§ What is expected
Please copy only the records from the line containing "Select the 2023年 tab" down to the line containing "[x=203, y=12]", swapping "dropdown menu" for "drop-down menu" and changing nothing else.

§ Extracted records
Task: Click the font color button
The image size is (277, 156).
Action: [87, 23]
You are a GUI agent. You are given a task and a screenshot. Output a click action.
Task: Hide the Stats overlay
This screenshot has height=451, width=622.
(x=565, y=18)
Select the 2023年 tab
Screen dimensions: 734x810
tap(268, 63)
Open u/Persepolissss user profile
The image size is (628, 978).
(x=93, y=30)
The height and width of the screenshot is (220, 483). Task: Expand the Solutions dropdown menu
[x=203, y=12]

==

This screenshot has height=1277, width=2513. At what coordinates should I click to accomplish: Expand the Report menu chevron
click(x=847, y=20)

§ Exercise response
Select the 2023年 tab
Screen dimensions: 734x810
tap(268, 63)
Open u/Persepolissss user profile
The image size is (628, 978).
(x=93, y=30)
The height and width of the screenshot is (220, 483). Task: Expand the Solutions drop-down menu
[x=203, y=12]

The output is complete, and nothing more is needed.